(What this task involves)
Please put every line of the listing below into a Markdown table with two columns, Row for the row number and Line for the text, and skip blank lines. Leave the pictures out of the table.

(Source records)
§

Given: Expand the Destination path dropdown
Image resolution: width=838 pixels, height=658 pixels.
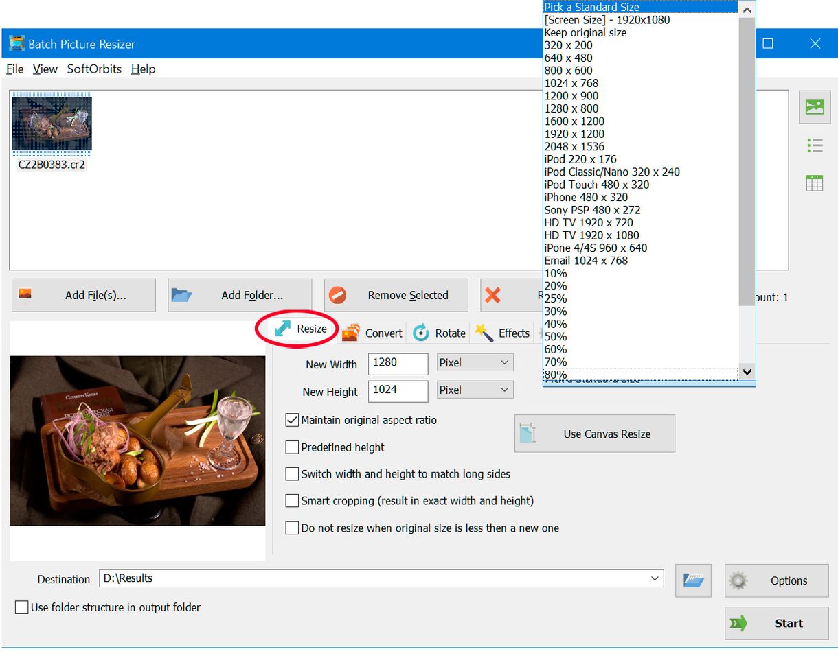Looking at the screenshot, I should (x=655, y=578).
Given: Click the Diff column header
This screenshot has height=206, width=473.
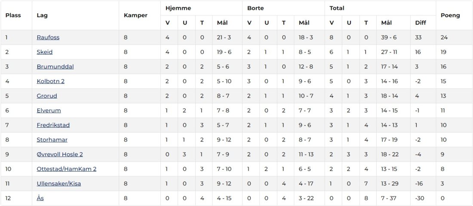Looking at the screenshot, I should [421, 23].
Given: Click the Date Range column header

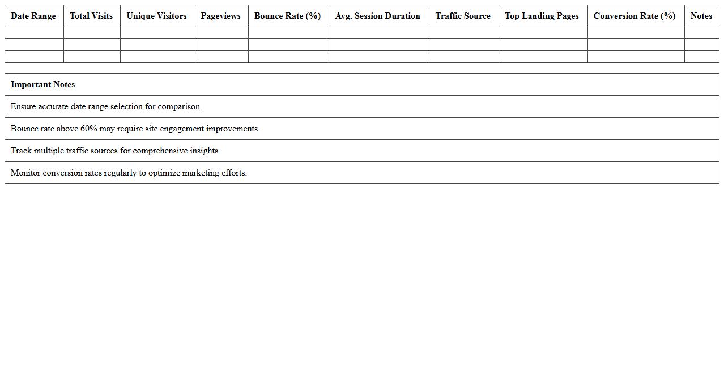Looking at the screenshot, I should click(x=33, y=16).
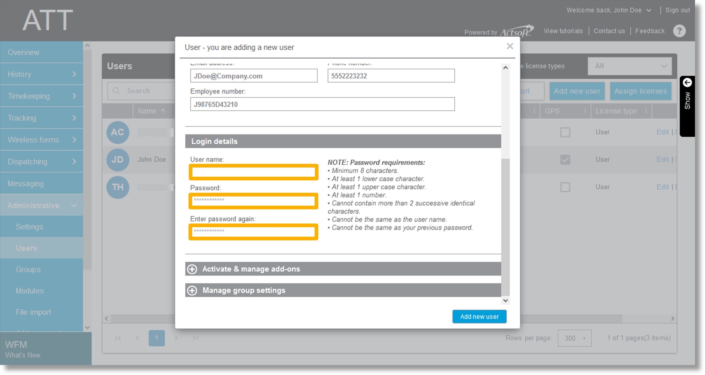Select the Users menu item
The height and width of the screenshot is (375, 705).
(26, 247)
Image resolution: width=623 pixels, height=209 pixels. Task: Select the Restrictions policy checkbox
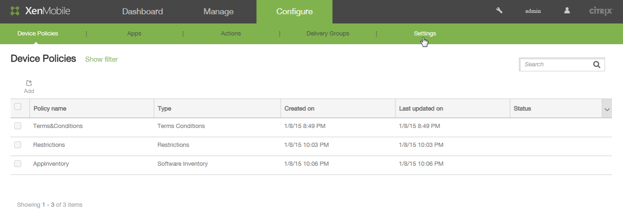pyautogui.click(x=18, y=145)
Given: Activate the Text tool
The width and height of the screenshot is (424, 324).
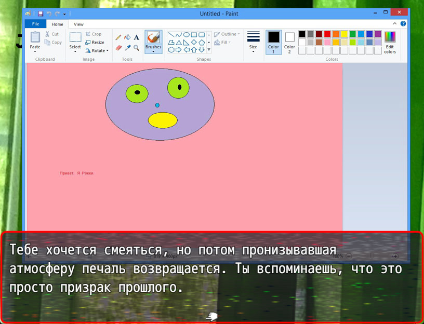Looking at the screenshot, I should [x=137, y=37].
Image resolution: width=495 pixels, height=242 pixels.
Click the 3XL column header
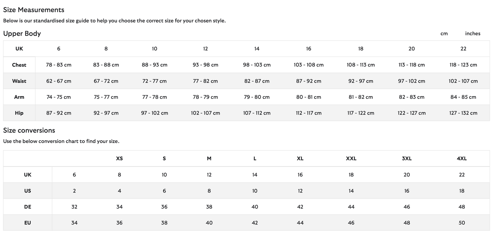tap(406, 158)
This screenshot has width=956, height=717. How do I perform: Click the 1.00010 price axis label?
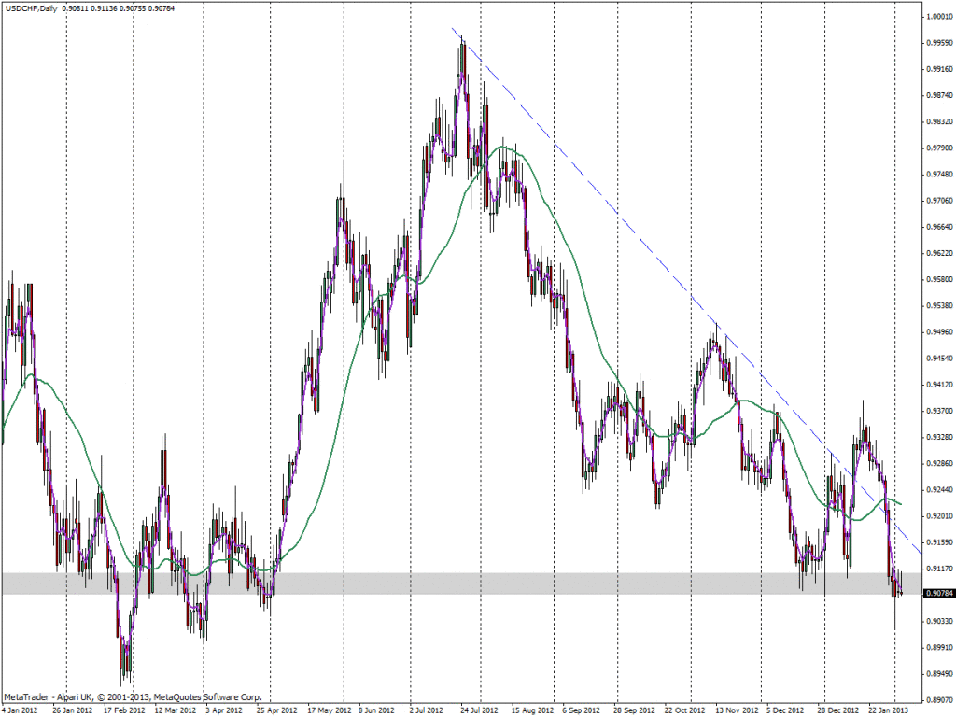click(938, 17)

§

(Result)
| Row | Line |
|---|---|
| 1 | Given: Expand the Destination path dropdown |
| 2 | Image resolution: width=838 pixels, height=658 pixels. |
| 3 | Looking at the screenshot, I should (x=655, y=578). |
| 4 | Given: Click the Diff column header |
| 5 | This screenshot has height=206, width=473. |
| 6 | Looking at the screenshot, I should [421, 23]. |
| 7 | Given: Click the Date Range column header |
| 8 | Looking at the screenshot, I should click(x=33, y=16). |
| 9 | Select the Users menu item |
| 10 | The height and width of the screenshot is (375, 705). |
| 11 | (26, 247) |
| 12 | Image resolution: width=623 pixels, height=209 pixels. Task: Select the Restrictions policy checkbox |
| 13 | pyautogui.click(x=18, y=145) |
| 14 | Given: Activate the Text tool |
| 15 | The width and height of the screenshot is (424, 324). |
| 16 | Looking at the screenshot, I should [x=137, y=37]. |
| 17 | Image resolution: width=495 pixels, height=242 pixels. |
| 18 | Click the 3XL column header |
| 19 | tap(406, 158) |
| 20 | This screenshot has width=956, height=717. How do I perform: Click the 1.00010 price axis label? |
| 21 | click(938, 17) |